Task statement ::
Give every line of the rows below as a Markdown table with the columns "No." and "Row text", numbering the lines in order and leaving out the blank ones.

[Some rows]
☆ ☆ ☆

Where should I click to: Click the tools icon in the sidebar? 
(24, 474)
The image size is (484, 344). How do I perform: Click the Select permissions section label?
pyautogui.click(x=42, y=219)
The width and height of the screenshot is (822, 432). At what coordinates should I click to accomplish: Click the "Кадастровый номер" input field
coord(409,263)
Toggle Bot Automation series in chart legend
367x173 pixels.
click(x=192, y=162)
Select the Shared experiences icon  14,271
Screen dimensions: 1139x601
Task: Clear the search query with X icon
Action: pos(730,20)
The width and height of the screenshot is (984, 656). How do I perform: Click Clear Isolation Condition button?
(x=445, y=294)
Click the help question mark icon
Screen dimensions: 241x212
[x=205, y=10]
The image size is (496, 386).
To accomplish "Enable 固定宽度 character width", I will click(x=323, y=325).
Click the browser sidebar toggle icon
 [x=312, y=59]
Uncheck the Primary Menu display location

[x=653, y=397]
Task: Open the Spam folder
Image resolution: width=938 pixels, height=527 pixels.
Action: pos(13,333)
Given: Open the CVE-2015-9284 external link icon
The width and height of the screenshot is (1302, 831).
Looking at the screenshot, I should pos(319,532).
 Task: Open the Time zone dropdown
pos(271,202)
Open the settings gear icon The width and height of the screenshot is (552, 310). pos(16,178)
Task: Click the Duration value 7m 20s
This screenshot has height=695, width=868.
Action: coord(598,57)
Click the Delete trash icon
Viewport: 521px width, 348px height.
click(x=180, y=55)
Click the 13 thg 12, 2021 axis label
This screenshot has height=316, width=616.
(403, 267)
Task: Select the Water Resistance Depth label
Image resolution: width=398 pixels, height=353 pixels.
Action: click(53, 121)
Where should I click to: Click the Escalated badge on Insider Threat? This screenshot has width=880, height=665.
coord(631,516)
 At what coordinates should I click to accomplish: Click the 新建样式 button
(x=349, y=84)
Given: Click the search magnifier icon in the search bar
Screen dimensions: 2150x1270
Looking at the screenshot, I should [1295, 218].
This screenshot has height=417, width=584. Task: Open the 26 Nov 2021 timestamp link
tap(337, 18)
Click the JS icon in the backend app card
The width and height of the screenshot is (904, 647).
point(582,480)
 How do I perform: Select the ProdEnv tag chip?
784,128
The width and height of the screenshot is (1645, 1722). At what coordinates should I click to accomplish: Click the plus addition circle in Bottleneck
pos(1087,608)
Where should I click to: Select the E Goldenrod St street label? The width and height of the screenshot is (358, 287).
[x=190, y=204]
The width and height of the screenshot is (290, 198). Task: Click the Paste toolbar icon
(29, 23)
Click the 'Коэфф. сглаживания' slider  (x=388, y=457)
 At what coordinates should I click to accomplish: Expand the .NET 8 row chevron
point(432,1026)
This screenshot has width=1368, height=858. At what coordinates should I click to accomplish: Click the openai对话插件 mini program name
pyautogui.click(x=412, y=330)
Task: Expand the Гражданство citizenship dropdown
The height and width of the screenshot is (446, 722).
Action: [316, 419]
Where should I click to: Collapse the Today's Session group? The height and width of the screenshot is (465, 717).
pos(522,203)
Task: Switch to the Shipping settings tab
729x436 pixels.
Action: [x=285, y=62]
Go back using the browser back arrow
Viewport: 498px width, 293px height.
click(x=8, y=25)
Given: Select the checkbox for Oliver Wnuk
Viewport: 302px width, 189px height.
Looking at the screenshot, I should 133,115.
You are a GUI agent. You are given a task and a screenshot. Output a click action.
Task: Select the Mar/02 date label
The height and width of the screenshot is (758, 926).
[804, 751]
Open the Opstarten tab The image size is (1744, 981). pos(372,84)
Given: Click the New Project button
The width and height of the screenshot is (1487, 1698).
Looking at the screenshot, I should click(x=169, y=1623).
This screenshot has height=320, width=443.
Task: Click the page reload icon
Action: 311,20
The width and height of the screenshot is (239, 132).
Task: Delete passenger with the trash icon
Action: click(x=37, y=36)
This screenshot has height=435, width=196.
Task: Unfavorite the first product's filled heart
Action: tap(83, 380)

☆ ☆ ☆

Solution for this problem ::
| No. | Row text |
|---|---|
| 1 | Where should I click to: Click the tools icon in the sidebar?  |
| 2 | (24, 474) |
| 3 | The image size is (484, 344). How do I perform: Click the Select permissions section label? |
| 4 | pyautogui.click(x=42, y=219) |
| 5 | The width and height of the screenshot is (822, 432). At what coordinates should I click to accomplish: Click the "Кадастровый номер" input field |
| 6 | coord(409,263) |
| 7 | Toggle Bot Automation series in chart legend |
| 8 | 367x173 pixels. |
| 9 | click(x=192, y=162) |
| 10 | Select the Shared experiences icon  14,271 |
| 11 | Screen dimensions: 1139x601 |
| 12 | Task: Clear the search query with X icon |
| 13 | Action: pos(730,20) |
| 14 | The width and height of the screenshot is (984, 656). How do I perform: Click Clear Isolation Condition button? |
| 15 | (x=445, y=294) |
| 16 | Click the help question mark icon |
| 17 | Screen dimensions: 241x212 |
| 18 | [x=205, y=10] |
| 19 | The image size is (496, 386). |
| 20 | To accomplish "Enable 固定宽度 character width", I will click(x=323, y=325). |
| 21 | Click the browser sidebar toggle icon |
| 22 |  [x=312, y=59] |
| 23 | Uncheck the Primary Menu display location |
| 24 | [x=653, y=397] |
| 25 | Task: Open the Spam folder |
| 26 | Image resolution: width=938 pixels, height=527 pixels. |
| 27 | Action: pos(13,333) |
| 28 | Given: Open the CVE-2015-9284 external link icon |
| 29 | The width and height of the screenshot is (1302, 831). |
| 30 | Looking at the screenshot, I should pos(319,532). |
| 31 |  Task: Open the Time zone dropdown |
| 32 | pos(271,202) |
| 33 | Open the settings gear icon The width and height of the screenshot is (552, 310). pos(16,178) |
| 34 | Task: Click the Duration value 7m 20s |
| 35 | This screenshot has height=695, width=868. |
| 36 | Action: coord(598,57) |
| 37 | Click the Delete trash icon |
| 38 | Viewport: 521px width, 348px height. |
| 39 | click(x=180, y=55) |
| 40 | Click the 13 thg 12, 2021 axis label |
| 41 | This screenshot has height=316, width=616. |
| 42 | (403, 267) |
| 43 | Task: Select the Water Resistance Depth label |
| 44 | Image resolution: width=398 pixels, height=353 pixels. |
| 45 | Action: click(53, 121) |
| 46 | Where should I click to: Click the Escalated badge on Insider Threat? This screenshot has width=880, height=665. |
| 47 | coord(631,516) |
| 48 |  At what coordinates should I click to accomplish: Click the 新建样式 button |
| 49 | (x=349, y=84) |
| 50 | Given: Click the search magnifier icon in the search bar |
| 51 | Screen dimensions: 2150x1270 |
| 52 | Looking at the screenshot, I should [1295, 218]. |
| 53 | This screenshot has height=417, width=584. Task: Open the 26 Nov 2021 timestamp link |
| 54 | tap(337, 18) |
| 55 | Click the JS icon in the backend app card |
| 56 | The width and height of the screenshot is (904, 647). |
| 57 | point(582,480) |
| 58 |  How do I perform: Select the ProdEnv tag chip? |
| 59 | 784,128 |
| 60 | The width and height of the screenshot is (1645, 1722). At what coordinates should I click to accomplish: Click the plus addition circle in Bottleneck |
| 61 | pos(1087,608) |
| 62 | Where should I click to: Select the E Goldenrod St street label? The width and height of the screenshot is (358, 287). |
| 63 | [x=190, y=204] |
| 64 | The width and height of the screenshot is (290, 198). Task: Click the Paste toolbar icon |
| 65 | (29, 23) |
| 66 | Click the 'Коэфф. сглаживания' slider  (x=388, y=457) |
| 67 |  At what coordinates should I click to accomplish: Expand the .NET 8 row chevron |
| 68 | point(432,1026) |
| 69 | This screenshot has width=1368, height=858. At what coordinates should I click to accomplish: Click the openai对话插件 mini program name |
| 70 | pyautogui.click(x=412, y=330) |
| 71 | Task: Expand the Гражданство citizenship dropdown |
| 72 | The height and width of the screenshot is (446, 722). |
| 73 | Action: [316, 419] |
| 74 | Where should I click to: Collapse the Today's Session group? The height and width of the screenshot is (465, 717). |
| 75 | pos(522,203) |
| 76 | Task: Switch to the Shipping settings tab |
| 77 | 729x436 pixels. |
| 78 | Action: [x=285, y=62] |
| 79 | Go back using the browser back arrow |
| 80 | Viewport: 498px width, 293px height. |
| 81 | click(x=8, y=25) |
| 82 | Given: Select the checkbox for Oliver Wnuk |
| 83 | Viewport: 302px width, 189px height. |
| 84 | Looking at the screenshot, I should 133,115. |
| 85 | You are a GUI agent. You are given a task and a screenshot. Output a click action. |
| 86 | Task: Select the Mar/02 date label |
| 87 | The height and width of the screenshot is (758, 926). |
| 88 | [804, 751] |
| 89 | Open the Opstarten tab The image size is (1744, 981). pos(372,84) |
| 90 | Given: Click the New Project button |
| 91 | The width and height of the screenshot is (1487, 1698). |
| 92 | Looking at the screenshot, I should click(x=169, y=1623). |
| 93 | This screenshot has height=320, width=443. |
| 94 | Task: Click the page reload icon |
| 95 | Action: 311,20 |
| 96 | The width and height of the screenshot is (239, 132). |
| 97 | Task: Delete passenger with the trash icon |
| 98 | Action: click(x=37, y=36) |
| 99 | This screenshot has height=435, width=196. |
| 100 | Task: Unfavorite the first product's filled heart |
| 101 | Action: tap(83, 380) |